* _Exercise brief_: Could you set down exactly the lines of the data below, starting at the one that holds "Click the 108 MB size for Alexa" and ending at the one that holds "The image size is (857, 502).", both included, and only those?

[Records from a data collection]

=== Section Start ===

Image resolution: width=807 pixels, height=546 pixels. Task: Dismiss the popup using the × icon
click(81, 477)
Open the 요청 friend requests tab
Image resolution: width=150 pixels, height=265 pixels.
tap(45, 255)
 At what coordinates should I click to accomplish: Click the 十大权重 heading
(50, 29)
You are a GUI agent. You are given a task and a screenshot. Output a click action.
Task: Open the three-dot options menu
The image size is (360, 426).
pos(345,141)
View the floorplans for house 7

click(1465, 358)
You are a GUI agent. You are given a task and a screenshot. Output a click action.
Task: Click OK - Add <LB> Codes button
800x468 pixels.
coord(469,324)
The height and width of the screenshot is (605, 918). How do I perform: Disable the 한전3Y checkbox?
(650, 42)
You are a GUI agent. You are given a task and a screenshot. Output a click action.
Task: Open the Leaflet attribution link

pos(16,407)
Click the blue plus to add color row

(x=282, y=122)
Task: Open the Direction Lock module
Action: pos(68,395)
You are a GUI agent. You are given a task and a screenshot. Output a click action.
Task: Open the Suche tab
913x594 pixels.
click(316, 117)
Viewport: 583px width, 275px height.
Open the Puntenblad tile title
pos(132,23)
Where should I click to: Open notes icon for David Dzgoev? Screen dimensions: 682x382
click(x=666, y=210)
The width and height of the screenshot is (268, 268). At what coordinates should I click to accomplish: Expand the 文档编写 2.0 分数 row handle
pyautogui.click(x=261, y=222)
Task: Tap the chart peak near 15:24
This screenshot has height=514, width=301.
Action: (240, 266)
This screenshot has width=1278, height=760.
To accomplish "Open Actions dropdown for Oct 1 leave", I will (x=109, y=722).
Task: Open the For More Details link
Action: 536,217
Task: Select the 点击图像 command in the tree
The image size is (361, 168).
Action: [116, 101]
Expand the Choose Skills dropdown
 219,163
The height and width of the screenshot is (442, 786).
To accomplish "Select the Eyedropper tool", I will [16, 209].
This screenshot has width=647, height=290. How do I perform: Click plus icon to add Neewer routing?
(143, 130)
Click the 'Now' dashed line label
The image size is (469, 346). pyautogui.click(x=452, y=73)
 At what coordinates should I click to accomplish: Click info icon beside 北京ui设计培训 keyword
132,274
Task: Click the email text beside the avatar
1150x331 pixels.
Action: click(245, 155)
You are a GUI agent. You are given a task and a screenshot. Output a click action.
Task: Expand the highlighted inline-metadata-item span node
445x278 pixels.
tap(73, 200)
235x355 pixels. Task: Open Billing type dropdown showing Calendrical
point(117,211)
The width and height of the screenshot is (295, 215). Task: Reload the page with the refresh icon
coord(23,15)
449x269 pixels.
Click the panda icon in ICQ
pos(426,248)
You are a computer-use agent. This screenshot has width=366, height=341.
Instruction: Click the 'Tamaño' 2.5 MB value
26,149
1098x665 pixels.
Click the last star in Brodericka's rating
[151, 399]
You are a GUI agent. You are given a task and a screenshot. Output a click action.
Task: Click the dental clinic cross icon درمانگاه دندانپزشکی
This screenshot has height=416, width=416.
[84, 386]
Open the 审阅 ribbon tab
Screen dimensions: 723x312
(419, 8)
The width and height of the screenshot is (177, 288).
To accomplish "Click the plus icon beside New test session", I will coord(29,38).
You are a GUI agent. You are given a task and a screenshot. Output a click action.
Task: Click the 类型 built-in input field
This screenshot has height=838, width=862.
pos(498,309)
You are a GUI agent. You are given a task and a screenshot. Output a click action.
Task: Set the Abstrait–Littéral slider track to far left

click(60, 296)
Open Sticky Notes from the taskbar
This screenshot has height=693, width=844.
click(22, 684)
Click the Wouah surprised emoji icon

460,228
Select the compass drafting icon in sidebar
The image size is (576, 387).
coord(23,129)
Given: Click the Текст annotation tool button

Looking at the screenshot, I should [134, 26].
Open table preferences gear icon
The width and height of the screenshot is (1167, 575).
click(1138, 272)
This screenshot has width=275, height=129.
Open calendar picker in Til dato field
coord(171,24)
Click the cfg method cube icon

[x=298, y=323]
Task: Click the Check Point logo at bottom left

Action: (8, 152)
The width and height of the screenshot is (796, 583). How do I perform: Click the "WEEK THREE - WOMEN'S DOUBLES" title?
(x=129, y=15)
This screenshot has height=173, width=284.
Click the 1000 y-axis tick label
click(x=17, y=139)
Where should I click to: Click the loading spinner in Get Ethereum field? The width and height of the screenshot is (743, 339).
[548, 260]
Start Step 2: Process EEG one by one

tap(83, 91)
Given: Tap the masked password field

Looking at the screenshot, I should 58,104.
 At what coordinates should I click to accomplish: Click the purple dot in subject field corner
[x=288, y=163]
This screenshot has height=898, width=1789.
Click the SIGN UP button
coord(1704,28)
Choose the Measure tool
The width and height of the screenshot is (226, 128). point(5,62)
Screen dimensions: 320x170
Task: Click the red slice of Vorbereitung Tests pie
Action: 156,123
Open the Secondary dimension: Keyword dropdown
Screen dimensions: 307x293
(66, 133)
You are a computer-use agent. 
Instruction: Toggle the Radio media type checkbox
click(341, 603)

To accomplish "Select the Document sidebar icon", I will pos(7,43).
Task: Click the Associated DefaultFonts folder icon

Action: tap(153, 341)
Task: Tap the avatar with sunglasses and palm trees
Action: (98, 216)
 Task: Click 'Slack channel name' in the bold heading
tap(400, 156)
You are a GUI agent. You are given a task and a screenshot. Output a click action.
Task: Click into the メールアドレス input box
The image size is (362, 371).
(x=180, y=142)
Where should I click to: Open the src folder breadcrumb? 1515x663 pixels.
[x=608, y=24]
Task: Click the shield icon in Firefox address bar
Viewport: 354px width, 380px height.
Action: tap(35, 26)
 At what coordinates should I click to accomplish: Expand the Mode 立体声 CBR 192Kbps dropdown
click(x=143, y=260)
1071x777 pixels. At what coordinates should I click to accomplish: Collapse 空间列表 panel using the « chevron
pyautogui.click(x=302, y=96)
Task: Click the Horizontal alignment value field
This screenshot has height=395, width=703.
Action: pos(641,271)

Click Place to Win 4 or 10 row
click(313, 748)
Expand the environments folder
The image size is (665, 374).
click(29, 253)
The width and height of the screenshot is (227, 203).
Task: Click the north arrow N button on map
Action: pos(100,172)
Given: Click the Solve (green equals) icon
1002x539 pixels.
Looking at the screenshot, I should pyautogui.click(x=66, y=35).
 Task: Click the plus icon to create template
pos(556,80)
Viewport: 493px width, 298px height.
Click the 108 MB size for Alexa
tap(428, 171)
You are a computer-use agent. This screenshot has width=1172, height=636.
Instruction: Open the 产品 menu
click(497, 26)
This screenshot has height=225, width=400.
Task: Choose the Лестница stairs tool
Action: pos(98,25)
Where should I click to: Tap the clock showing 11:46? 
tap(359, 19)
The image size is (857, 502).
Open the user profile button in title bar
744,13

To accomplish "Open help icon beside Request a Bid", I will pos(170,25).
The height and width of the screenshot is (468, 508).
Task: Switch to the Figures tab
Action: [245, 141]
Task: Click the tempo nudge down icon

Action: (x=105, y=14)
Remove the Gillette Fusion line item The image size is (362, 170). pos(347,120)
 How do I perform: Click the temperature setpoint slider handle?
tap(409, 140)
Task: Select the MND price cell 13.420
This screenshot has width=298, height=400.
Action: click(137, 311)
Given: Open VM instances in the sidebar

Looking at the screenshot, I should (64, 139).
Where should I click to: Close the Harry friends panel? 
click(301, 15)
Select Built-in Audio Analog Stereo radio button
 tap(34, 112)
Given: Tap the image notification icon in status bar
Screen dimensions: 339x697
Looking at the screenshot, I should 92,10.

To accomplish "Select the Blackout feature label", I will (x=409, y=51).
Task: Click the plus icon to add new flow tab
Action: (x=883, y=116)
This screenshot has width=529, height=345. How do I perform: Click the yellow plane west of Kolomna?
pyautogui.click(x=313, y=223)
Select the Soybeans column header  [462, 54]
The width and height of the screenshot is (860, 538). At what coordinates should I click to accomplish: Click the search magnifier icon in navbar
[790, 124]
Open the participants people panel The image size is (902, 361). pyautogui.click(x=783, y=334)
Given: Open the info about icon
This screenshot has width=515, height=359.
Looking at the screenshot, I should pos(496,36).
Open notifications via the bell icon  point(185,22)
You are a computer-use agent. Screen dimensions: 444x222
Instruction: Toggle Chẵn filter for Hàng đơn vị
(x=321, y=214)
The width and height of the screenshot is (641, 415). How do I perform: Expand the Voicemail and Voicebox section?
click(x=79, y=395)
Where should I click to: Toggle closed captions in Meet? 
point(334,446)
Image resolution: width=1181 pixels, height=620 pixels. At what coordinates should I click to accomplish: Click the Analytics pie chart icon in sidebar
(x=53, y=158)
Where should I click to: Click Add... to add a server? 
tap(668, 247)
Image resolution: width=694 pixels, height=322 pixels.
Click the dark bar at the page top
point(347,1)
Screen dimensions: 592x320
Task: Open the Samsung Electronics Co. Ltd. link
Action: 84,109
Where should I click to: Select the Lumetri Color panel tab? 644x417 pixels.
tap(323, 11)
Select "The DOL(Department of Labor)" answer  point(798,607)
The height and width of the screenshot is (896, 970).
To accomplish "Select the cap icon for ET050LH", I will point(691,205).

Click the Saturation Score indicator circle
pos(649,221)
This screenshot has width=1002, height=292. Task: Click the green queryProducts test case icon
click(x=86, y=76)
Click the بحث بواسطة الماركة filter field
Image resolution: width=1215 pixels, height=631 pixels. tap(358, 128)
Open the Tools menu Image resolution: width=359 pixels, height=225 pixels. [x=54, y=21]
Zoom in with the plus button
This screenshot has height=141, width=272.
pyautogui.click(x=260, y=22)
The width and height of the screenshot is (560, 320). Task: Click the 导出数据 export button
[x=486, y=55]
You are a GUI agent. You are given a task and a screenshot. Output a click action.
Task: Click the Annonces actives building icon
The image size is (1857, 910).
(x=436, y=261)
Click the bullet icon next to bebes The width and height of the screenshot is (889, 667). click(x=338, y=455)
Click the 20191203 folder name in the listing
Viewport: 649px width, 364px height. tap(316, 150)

=== Section End ===

* _Solution for this task_:
Click the 108 MB size for Alexa
tap(428, 171)
You are a computer-use agent. This screenshot has width=1172, height=636.
Instruction: Open the 产品 menu
click(497, 26)
This screenshot has height=225, width=400.
Task: Choose the Лестница stairs tool
Action: pos(98,25)
Where should I click to: Tap the clock showing 11:46? 
tap(359, 19)
The image size is (857, 502).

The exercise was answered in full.